The Albion Beatnik Bookstore website (or how to change a light bulb in a tight space on a ladder)

The web page of the Albion Beatnik Bookstore, based once in Oxford, then Sibiu, always neo-bankrupt, now closed for business: atavistic and very analogue, its musings and misspells on books and stuff.

Homily to Keith Jarrett

JarrettWhat Keith Jarrett plays on any concert evening is so often spellbinding. It needs to be to stand above his histrionic and hissy fit, hypochondria, grunts, Gurdjieff philosophy and Garbarek past (very difficult to forgive him those tedious classical Eurotrash early 1970s’ recordings with Jan Garbarek, the equivalent of painting the altar at the Sistine Chapel like a McDonalds drive-thru kiosk – “in Europe,” said Miles Davis, “they like everything you do, the mistakes and everything, that’s a little bit too much”). Kern and Hammerstein’s Ol’ Man River – Paul Robeson’s film version its best known performance (he changed its lyrics for his recital performances) – contrasts the vicissitudes of the song’s African American one-man Greek chorus character, Joe, with the relentless Mississippi River. When Ornette Coleman said to Jarrett that “man, you’ve got to be black” (because of his appearance), Jarrett replied that he was working on it. As proof, he had turned down the offer of lessons from Nadia Boulanger when younger, to concentrate on jazz, to get to play eventually with Miles Davis. Miles said that “white musicians seem to lag behind the beat,” suggestive perhaps of comfort and satisfaction. Probably so, if Miles said it. But Miles said also that Jarrett was a genius. Here, Ol’ Man River from 2002, Jarrett’s own inbuilt metronome keeps his playing steady to the beat, and stops his jazz horse from bolting. Jarrett chimes as a mantelpiece clock: Ol’ Man River, Old Father Time (who cheekily adds a beat at 2:03). The song’s pentatonic (five note) melody, redolent of the minstrel shows, Stephen Foster and what Miles would have disparaged as Uncle Tom music, is here given a tender and delicate wash. Jarrett’s sensitivity turns it into a lullaby free of any tension, anchored by gentle rhythmic gusto, bristling with Bach like figures at one point near the end but seamless whispers of counterpoint all through. He ends suggestively on the flattened seventh note, the devil in Jarrett.

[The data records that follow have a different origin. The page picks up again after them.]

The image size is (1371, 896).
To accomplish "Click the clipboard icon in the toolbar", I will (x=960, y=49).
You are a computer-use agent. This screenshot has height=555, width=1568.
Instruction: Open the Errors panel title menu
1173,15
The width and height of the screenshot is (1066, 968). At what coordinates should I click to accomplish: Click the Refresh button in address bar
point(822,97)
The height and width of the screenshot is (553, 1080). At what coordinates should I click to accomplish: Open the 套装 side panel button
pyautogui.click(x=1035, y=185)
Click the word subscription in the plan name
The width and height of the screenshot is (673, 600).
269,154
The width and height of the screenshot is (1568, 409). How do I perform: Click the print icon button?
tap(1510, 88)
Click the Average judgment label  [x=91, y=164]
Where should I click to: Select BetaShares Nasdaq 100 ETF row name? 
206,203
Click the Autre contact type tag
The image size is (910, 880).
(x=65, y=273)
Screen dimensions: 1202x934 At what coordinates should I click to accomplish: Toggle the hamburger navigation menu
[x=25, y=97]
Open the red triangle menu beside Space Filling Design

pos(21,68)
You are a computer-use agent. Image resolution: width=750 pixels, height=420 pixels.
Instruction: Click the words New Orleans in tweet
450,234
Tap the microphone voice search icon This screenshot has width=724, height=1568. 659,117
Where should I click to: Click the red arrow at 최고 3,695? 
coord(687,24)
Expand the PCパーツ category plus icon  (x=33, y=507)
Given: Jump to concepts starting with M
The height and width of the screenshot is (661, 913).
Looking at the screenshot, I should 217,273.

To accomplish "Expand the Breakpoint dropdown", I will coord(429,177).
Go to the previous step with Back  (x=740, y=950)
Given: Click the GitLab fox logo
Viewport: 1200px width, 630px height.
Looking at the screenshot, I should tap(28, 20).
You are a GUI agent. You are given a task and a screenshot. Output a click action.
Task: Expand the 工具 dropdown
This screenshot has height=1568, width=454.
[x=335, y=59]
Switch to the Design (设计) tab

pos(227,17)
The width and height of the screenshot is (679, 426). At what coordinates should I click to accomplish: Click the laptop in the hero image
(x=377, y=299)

My heart still melts when I listen to Jarrett’s most famous album, The Köln ConcertKoln, recorded in January 1975. Generally I find Jarrett’s trio playing problematic if hugely stimulating: often it seems to be reserved, his classical sensibilities inhibit an all out raw swing, his playing often not gutsy. But his solo piano playing is Jarrett at his best and purest, and, boy, when he gets it right… Jazz inhabits such a big, all-embracing world, none bigger than with the Köln concert (indeed it is the biggest selling solo piano recording in any genre ever) where he uses classical style filigree and very few jazz licks; so many jazz diehards think this is only a Mike Oldfield type sound, a second chord found on a naff piano that’s poorly recorded. Jarrett used mainly the piano’s middle register as the piano provided was poor quality; also Jarrett, having travelled badly and with food poisoning, wasn’t well. A full house (the concert started at 11:30pm, it had been organized by a 17-year-old) meant that to cancel was difficult. Weaving mantra-like harmony, dynamic rhythms that demanded Jarrett’s foot stomping, teased his facial contortions, his shouts of abandon and body twists as his deft fingerwork chased the contour of his marbled musical statue; his silk touch is lost occasionally in the steam engine of his imagination, lone voices then emerge from the depths, rise to climax, and collapse like Debussy’s sunken cathedral, subsided with exhaustion; moments of reflection then allow his fire to be lit again, serene moments as bells chime across the hills, excited movement as birds flutter; felt, cotton, rubber, all textures are caressed, glass smashed, each shard stabbing deep into your musical soul. Stella Gibbons’ prose is alive and well today, but Jarrett’s music that evening, as still now, was just fab and some…

One comment on “Homily to Keith Jarrett

  1. Philip Pullman
    8th September 2017

    White musicians lag behind the beat? No-one lagged more than Dexter Gordon, and I don’t remember Miles Davis complaining about him.